Multiple-rater multiple-case studies

Does anyone have recommendation for analysis methods for comparing the average physician performance vs. some machine learning model in terms of the difference in F1-score or accuracy? The study design would be a multiple-rater multiple-case study with each case reviewed by several (but only a subset of) physicians as well as the machine learning model.

All the literature I could find, if at all, covers AuROC curve analyses for this scenario (not even sure whether I can get a difference). As far as I could see, this is because that’s what the FDA asks for when asssessing new radiology/imaging methods so that other questions seem a lot less well investigated.

As far as I understand, naively calculating the metric of interest might be about right for an estimate, but confidence intervals and hypothesis tests are quite hard to get (and simply boostrapping cases, as far as I can figure out does not reflec the sources of variation). I have an idea for a fancy Bayesian random effects model (I can write it down as a frequentist model, but seem to have no chance, at all, to fit it via maximum likelihood), but wanted to check I am not missing some obvious approach here.

Any suggestions or pointers would be appreciated.

1 Like

F1 and accuracy are improper accuracy scoring rules, i.e., they are optimized by a bogus model. See here for more details.

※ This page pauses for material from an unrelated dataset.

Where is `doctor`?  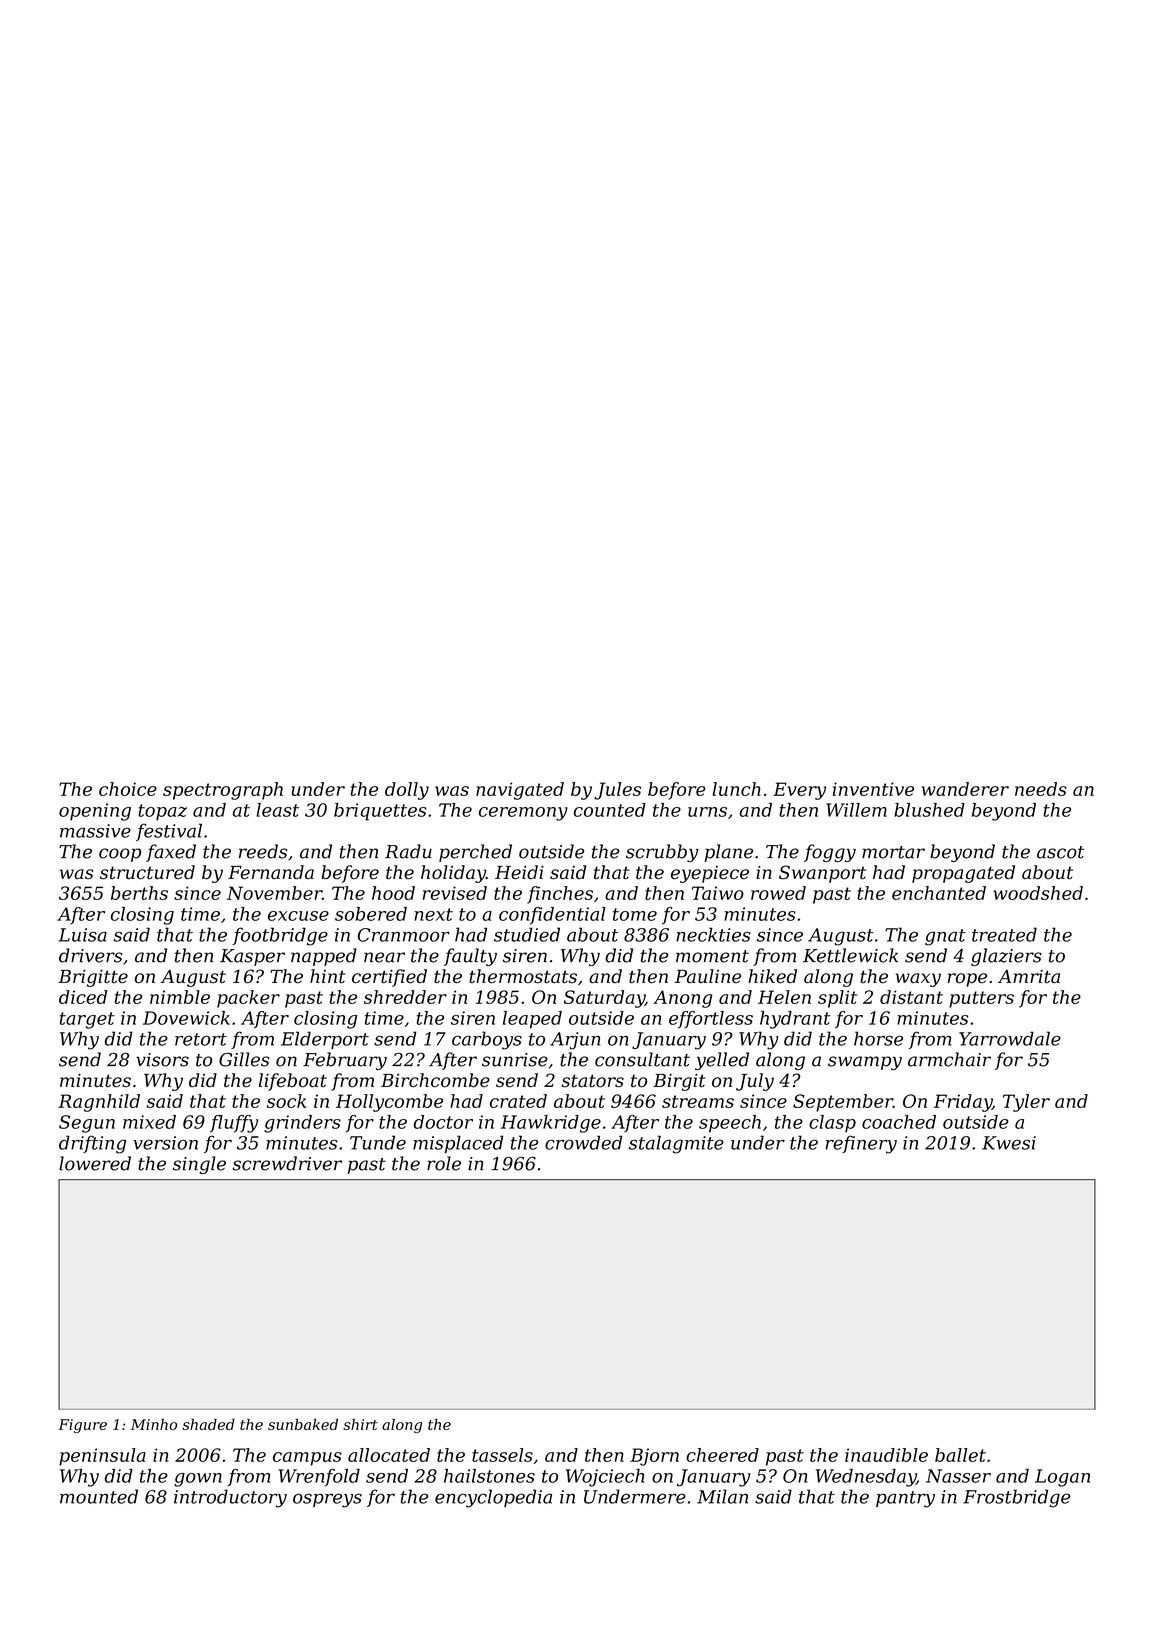 doctor is located at coordinates (443, 1122).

The most flexible and interpretable method for observer agreement studies is based on U-statistics using all possible pairs of different observers for inter-person comparisons and all possible pairs of observations from the same observer for intra-person comparisons. This is described in detail in the observer agreement chapter of BBR. However, I’ve only worked this out for scalar measures on individual patient data. For example if you wanted to compare the Brier score (a proper scoring rule for binary Y) you could possibly do this on the per-patient contributions to the Brier score (squared errors). Or you may be able to use this method on group-level data with some work.